START Data for the task

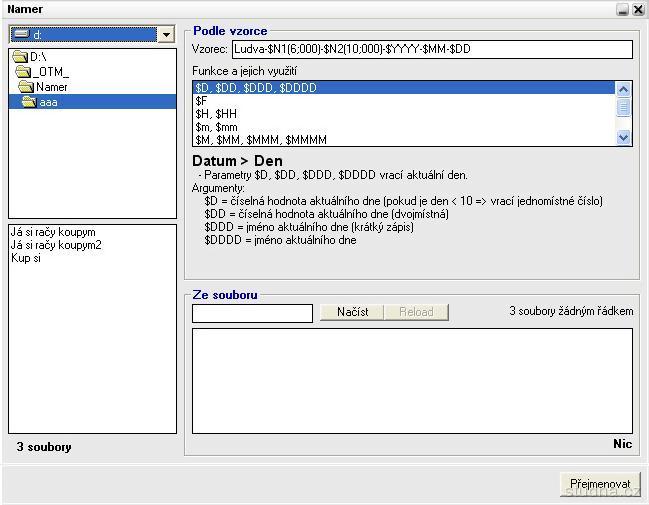The width and height of the screenshot is (649, 505).
Task: Select file 'Kup si' in list
Action: click(x=26, y=258)
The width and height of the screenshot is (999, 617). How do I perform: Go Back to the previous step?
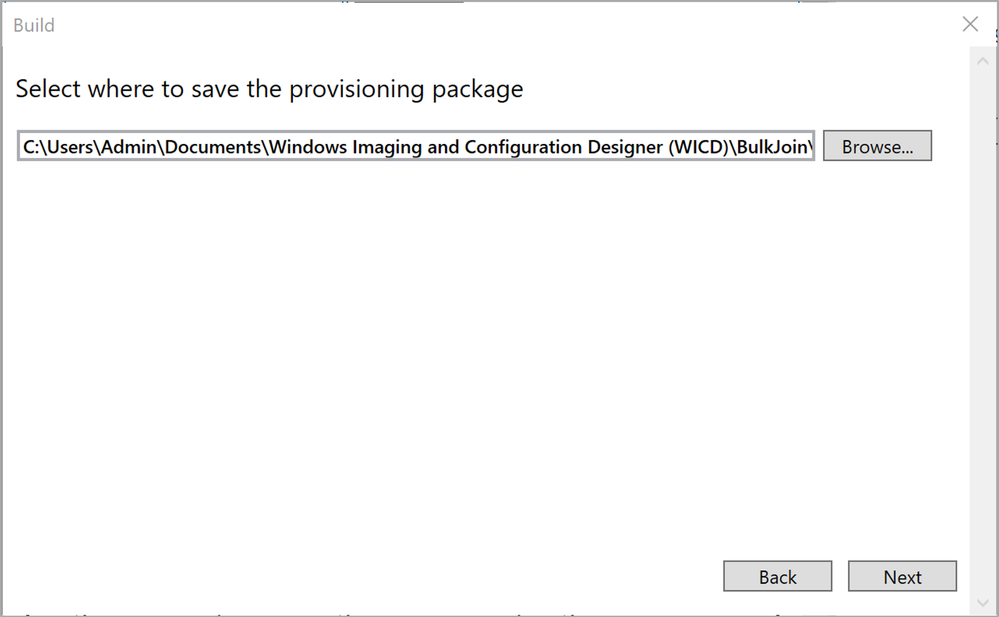coord(777,576)
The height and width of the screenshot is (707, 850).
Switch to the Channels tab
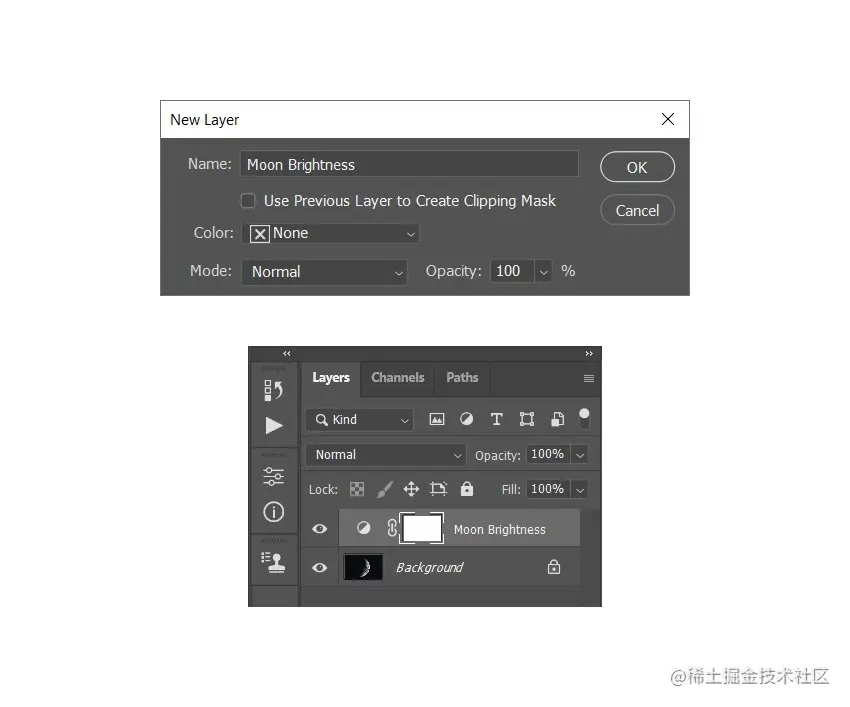tap(397, 378)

END Data for the task

▶ [Exercise requirements] When the line that holds "The height and" is reached, begin duplicating exactly, and continue through the last line of the listing, skipping the pictures; output nothing else.

▶ [Solution to this problem]
The height and width of the screenshot is (707, 850).
Switch to the Channels tab
tap(397, 378)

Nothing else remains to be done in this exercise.